## YOUR OBJECTIVE
Reproduce the lines below verbatim. Pictures are to be omitted.

## THE RECORDS

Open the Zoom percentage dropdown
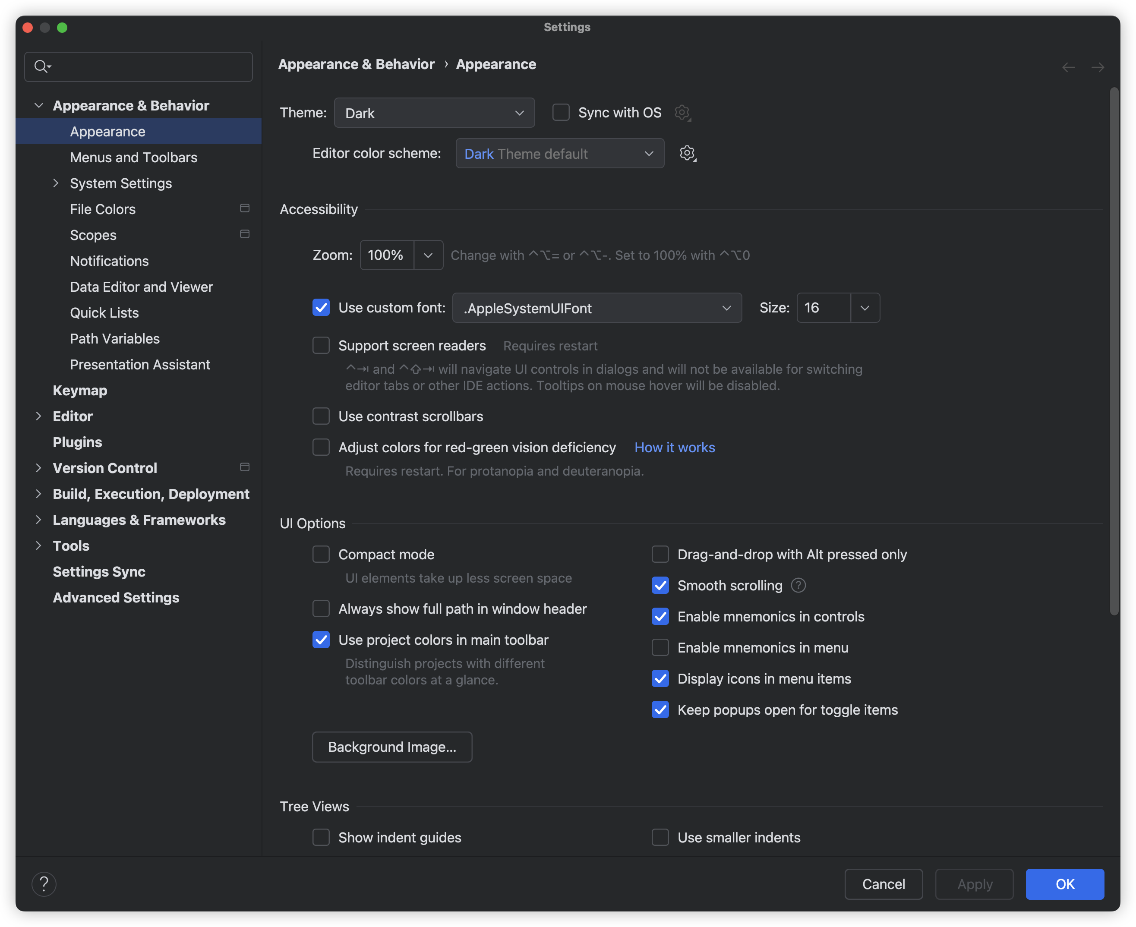The image size is (1136, 927). 428,255
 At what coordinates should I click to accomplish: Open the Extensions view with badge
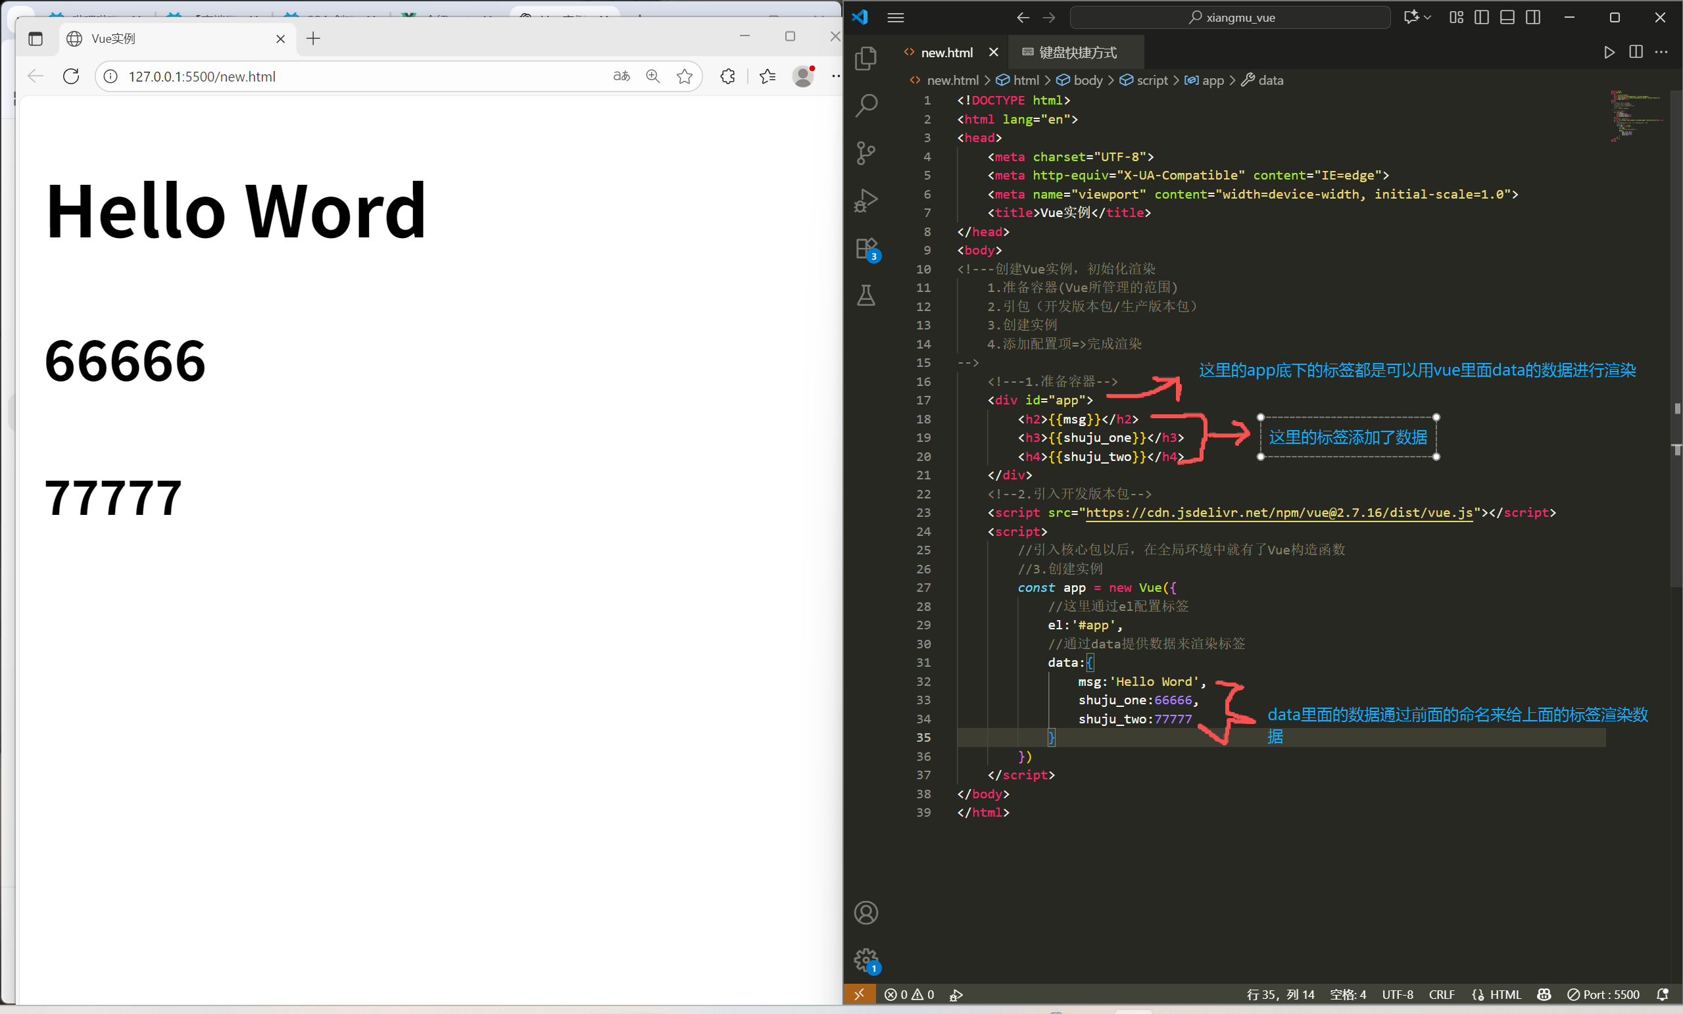point(865,249)
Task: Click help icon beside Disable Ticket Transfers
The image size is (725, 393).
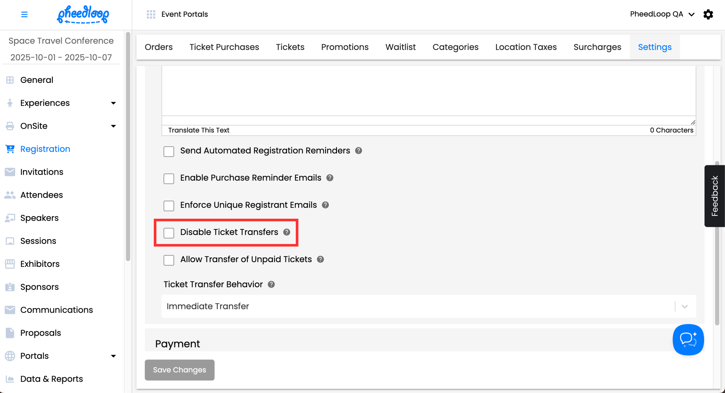Action: point(287,232)
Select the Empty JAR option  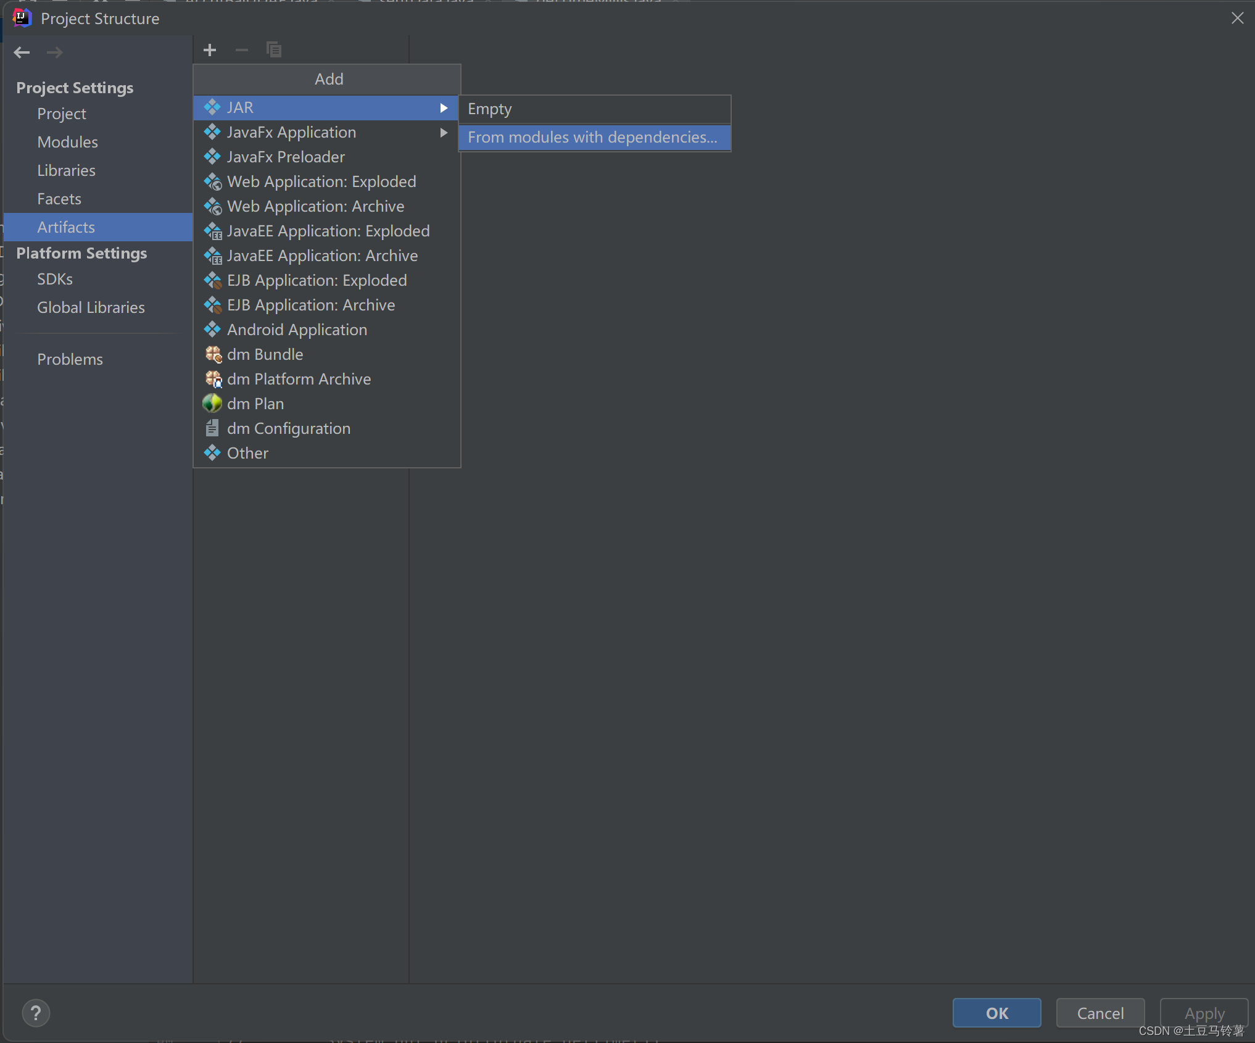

## RESPONSE
Open the Zoom percentage dropdown
The image size is (1136, 927). 428,255
 At what coordinates should I click to accomplish: Open the Extensions view with badge
point(865,249)
Task: Click help icon beside Disable Ticket Transfers
The image size is (725, 393).
Action: point(287,232)
Select the Empty JAR option  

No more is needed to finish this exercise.